Nel giro di pochi anni potrebbe essere possibile progettare interamente al computer le nanocapsule per drug delivery controllato dalla temperatura, con costi di produzione contenuti: lo scrive Igor Potemkin, docente di Fisica dei Polimeri e dei Cristalli alla Lomonosov Moscow State University e co-autore di un recente articolo pubblicato su Scientific Reports.

I ricercatori dell'Università di Mosca hanno sviluppato una nuova tecnologia per produrre nanocapsule per drug delivery mediato dalla temperatura (credits: Igor Potemkin/Scientific Reports)
I ricercatori dell’Università di Mosca hanno sviluppato una nuova tecnologia per produrre nanocapsule per drug delivery mediato dalla temperatura (credits: Igor Potemkin/Scientific Reports)

La novità introdotta dal metodo sviluppato nei laboratori moscoviti consiste nell’uso della temperatura – invece delle interazioni elettrostatiche utilizzate dai sistemi attualmente più diffusi – per controllare il riempimento, la sigillatura e il rilascio controllato delle molecole d’interesse farmacologico all’interno delle nanocapsule. In questo modo le nanoparticelle possono essere caricate sia con sostanze neutre che cariche. Il metodo sarebbe più efficiente, secondo i suoi inventori, rispetto al rilascio mediato da campi magnetici esterni o da variazioni del pH.
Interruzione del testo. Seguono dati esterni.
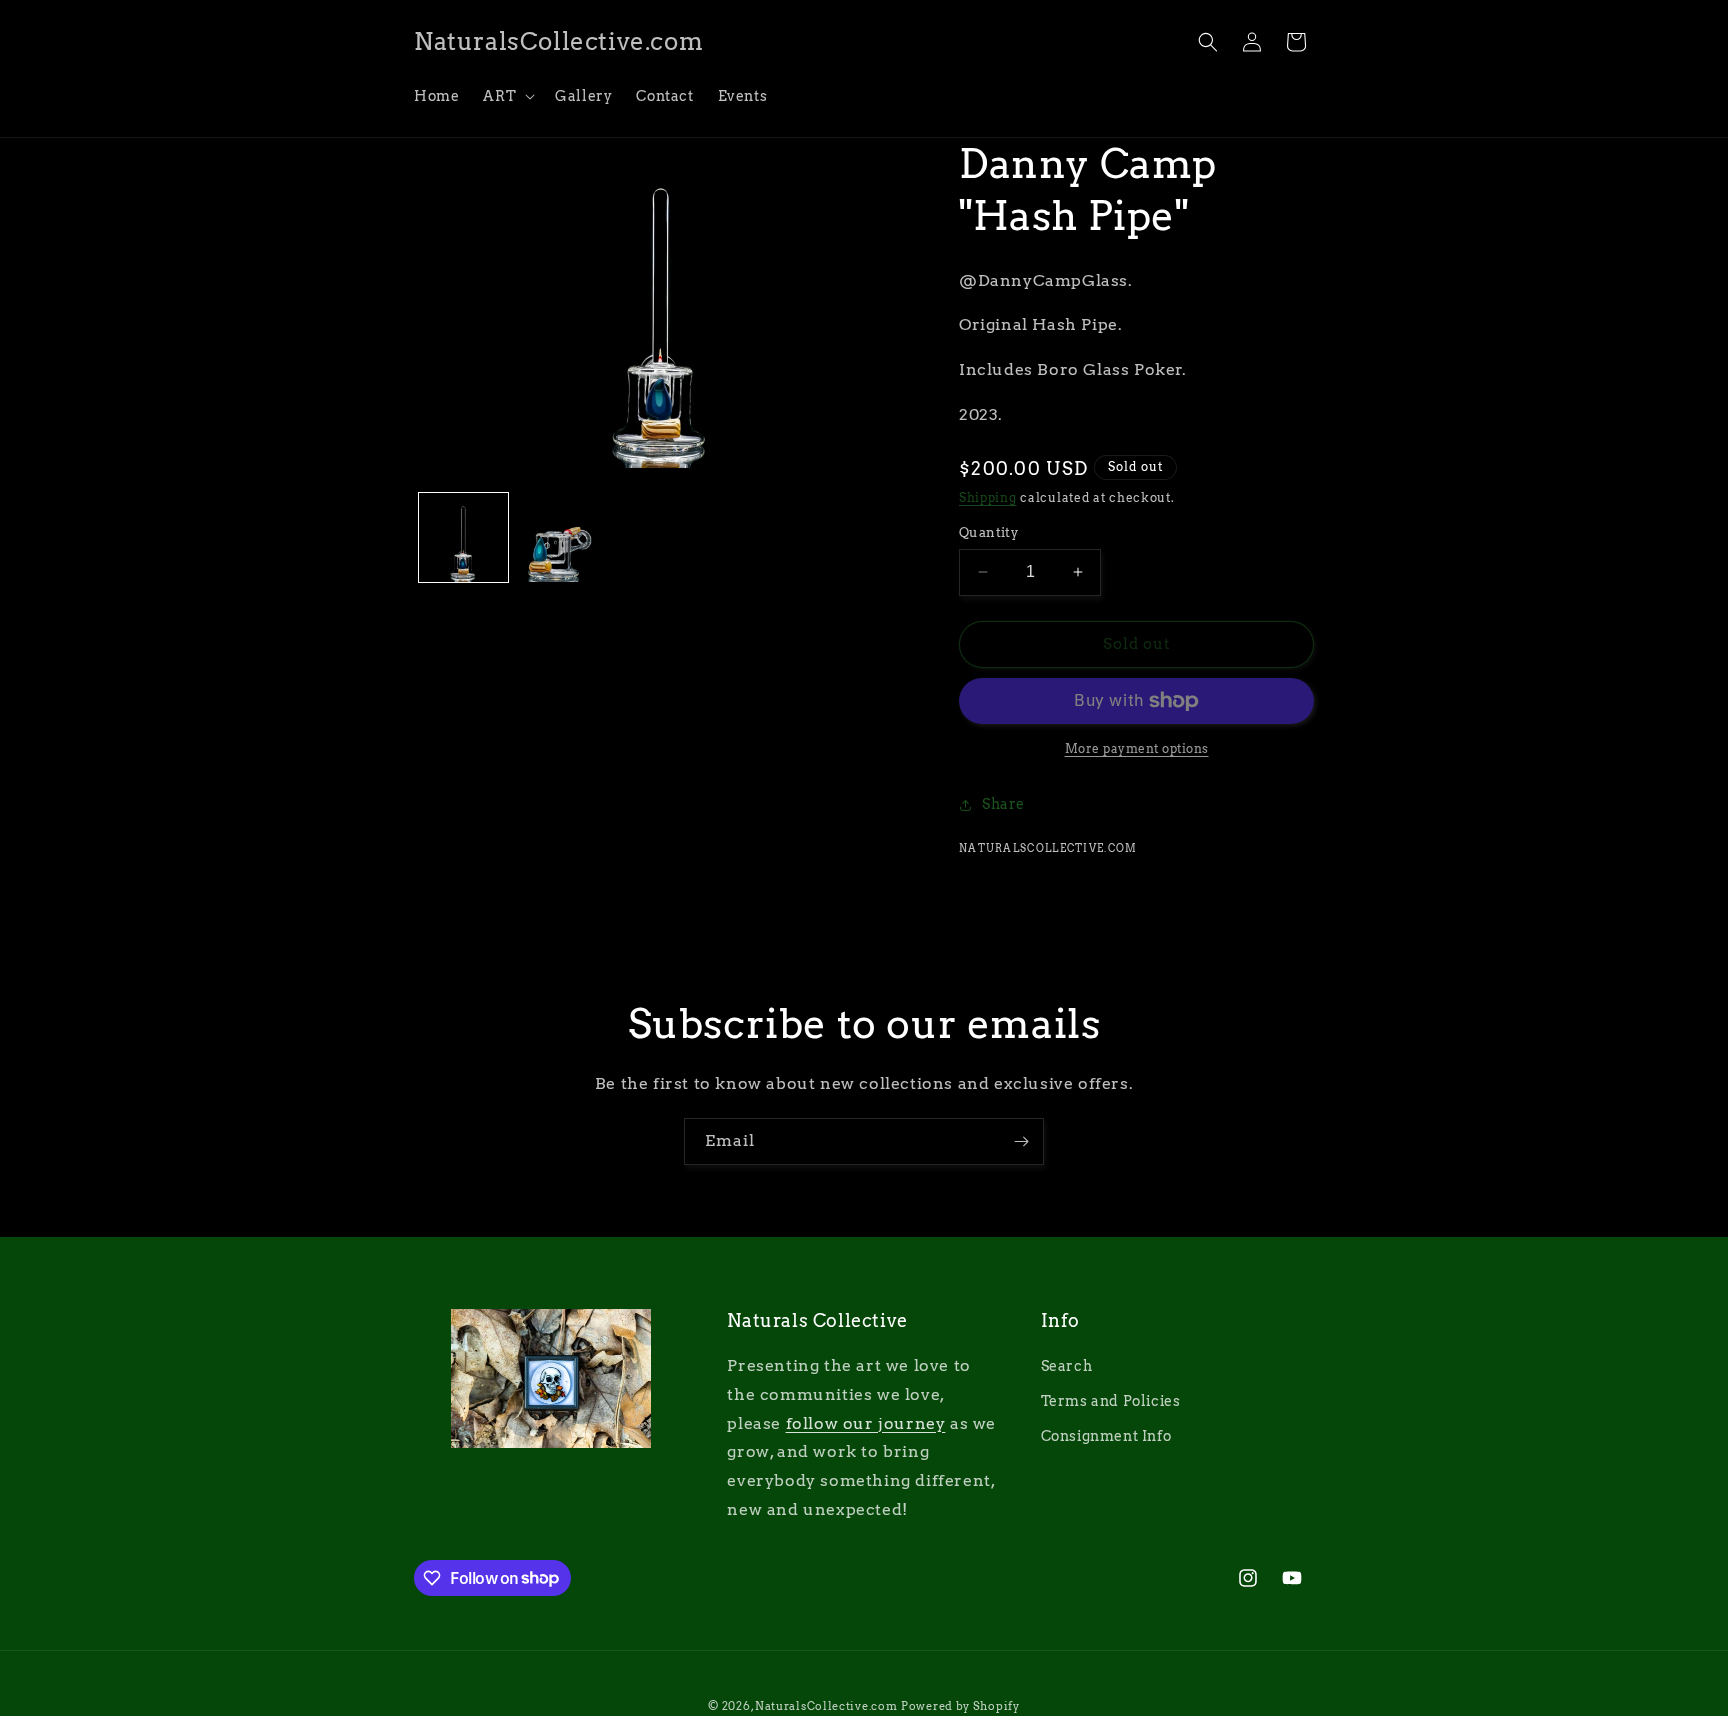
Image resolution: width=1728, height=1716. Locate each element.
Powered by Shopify (960, 1706)
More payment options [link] (1137, 748)
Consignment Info (1106, 1437)
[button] (507, 96)
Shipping (988, 497)
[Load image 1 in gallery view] (463, 537)
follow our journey (866, 1423)
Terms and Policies (1111, 1402)
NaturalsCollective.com (826, 1706)
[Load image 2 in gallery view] (562, 537)
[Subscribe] (1021, 1141)
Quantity (988, 532)
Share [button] (1003, 804)
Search (1067, 1367)
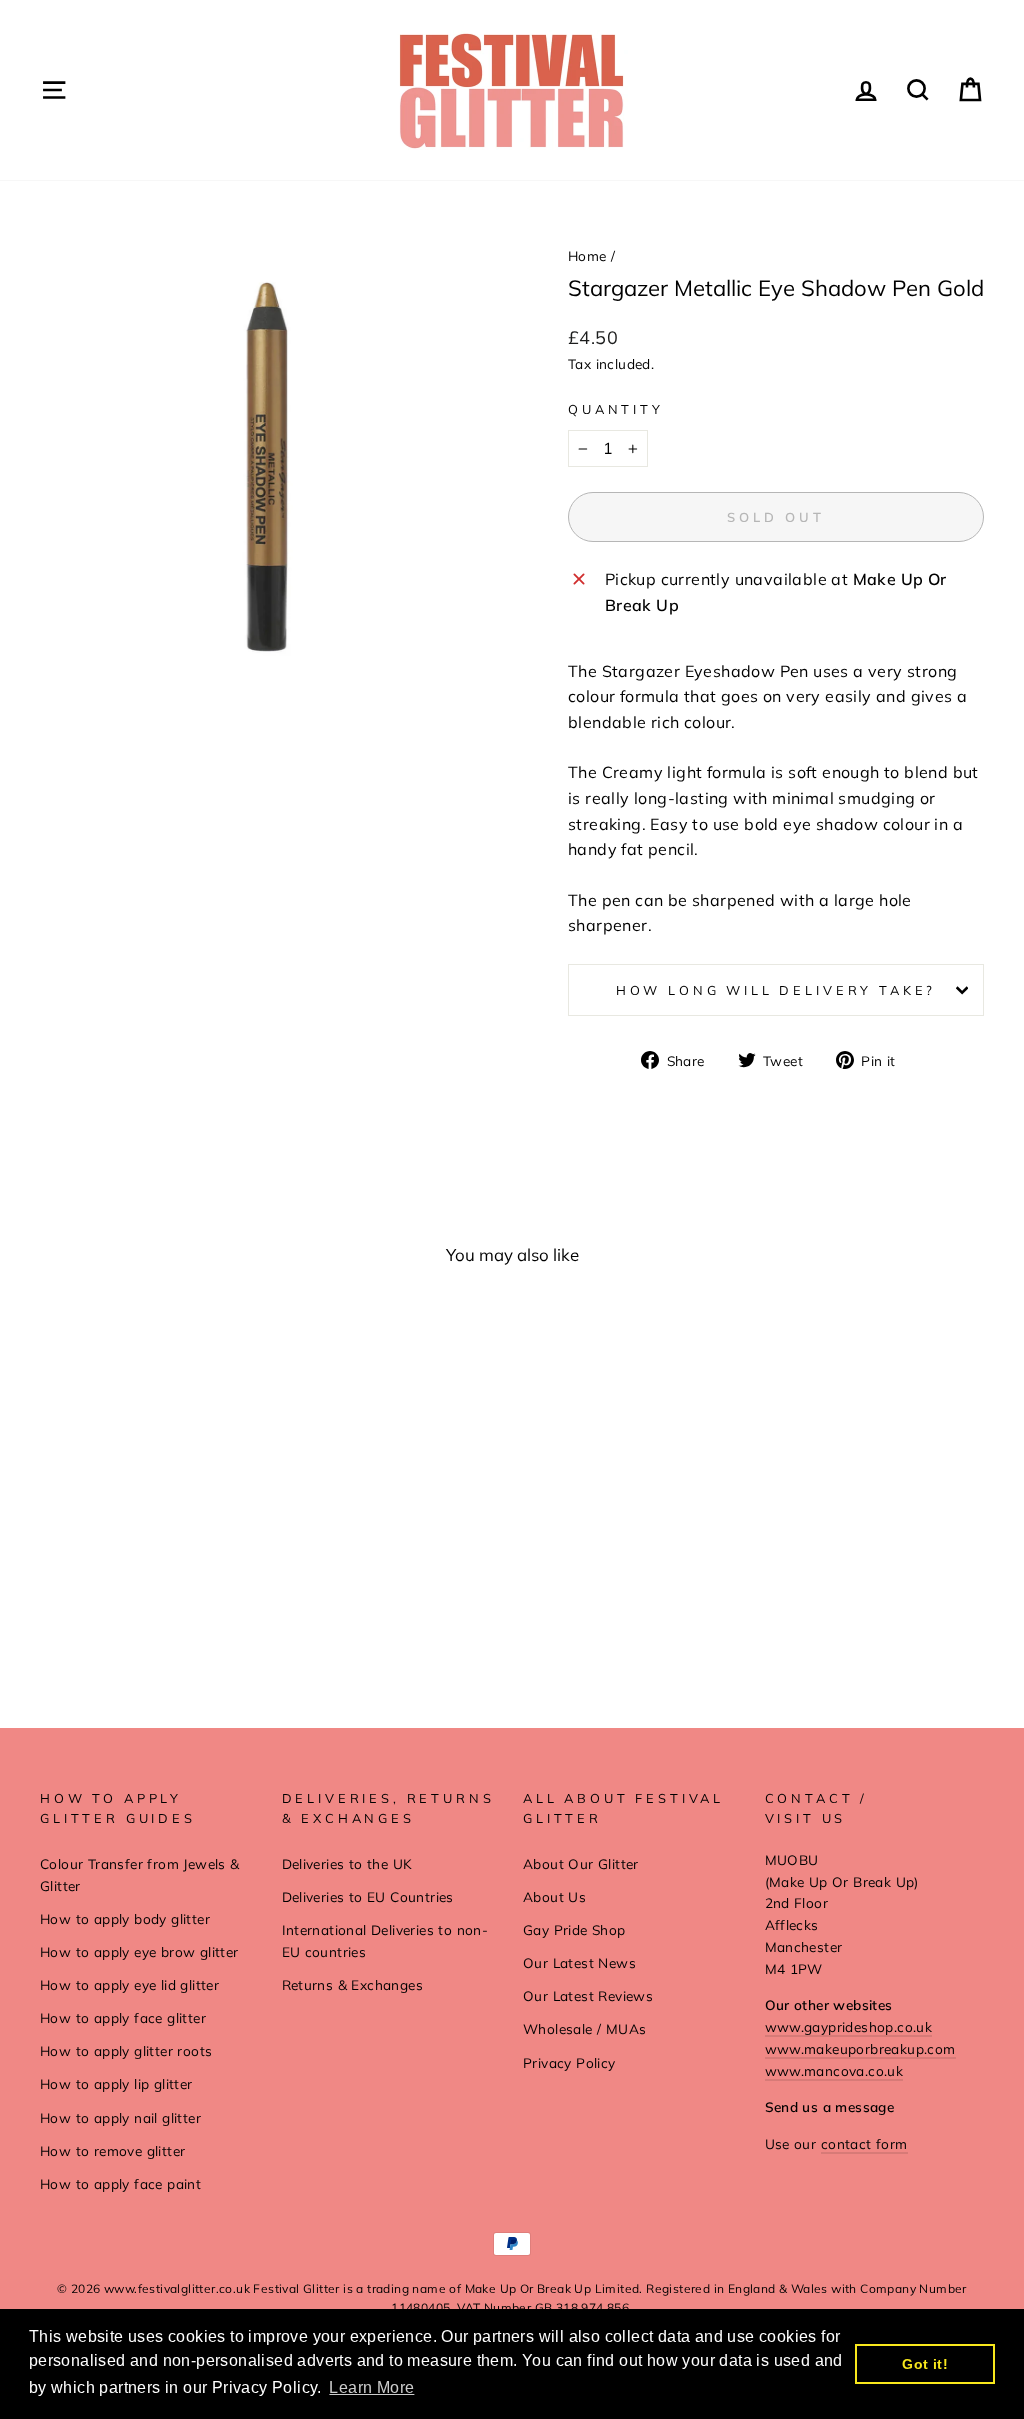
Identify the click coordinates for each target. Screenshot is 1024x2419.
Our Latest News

I ricercatori russi hanno utilizzato nanocapsule in gel all’interno delle quali è stata creata una cavità delimitata da due membrane a diversa struttura chimica, per evitare il problema dell’adesione delle nanoparticelle una sull’altra e del collasso interno durante la fase di riempimento con il farmaco spesso associato a questo tipo di sistemi di delivery in gel.

Lo strato esterno poroso, in gel termoresponsivo, controlla le dimesioni della cavità e la stabilità colloidale e svolge un ruolo stabilizzatore e protettivo impedendo l’aggregazione delle nanoparticelle. Quando i pori di entrambi gli strati sono aperti, le nanocapsule assorbono le molecole di principio attivo come una spugna, per poi rinchiuderle all’interno dello strato più interno, caratterizzato da uno swelling temperatura-dipendente che provoca la chiusura dei pori dello strato più interno. Anche il rilascio è mediato dalla temperatura, con riapertura dei pori. La stabilità colloidale dell’intera struttura è assicurata dalla stabilizzazione sterica dello strato esterno swellato.

Le variazioni strutturali delle nanoparticelle, l’incapsulazione e il rilascio della sostanza attiva sono state indagate tramite small angle neutron scattering (SANS) e programmi di dinamica molecolare in un range di temperatura compreso tra 32° e 42°C, che verrà ristretto a un target più simile alle condizioni riscontrabili nell’uomo nel corso della seconda fase del progetto. La collaborazione con l’Istituto di Chimica-Fisica dell’Università RWTH Aachen proseguirà, infatti, per altri quattro anni e punterà a meglio caratterizzare la strttura che impedisce il collasso della cavità interna alla chiusura dei pori e la quantità di crosslinker da utilizzare. Gli scienziati prevedono di giungere alla creazione di una produzione in larga scala delle nanocapsule adatta ad un uso commerciale.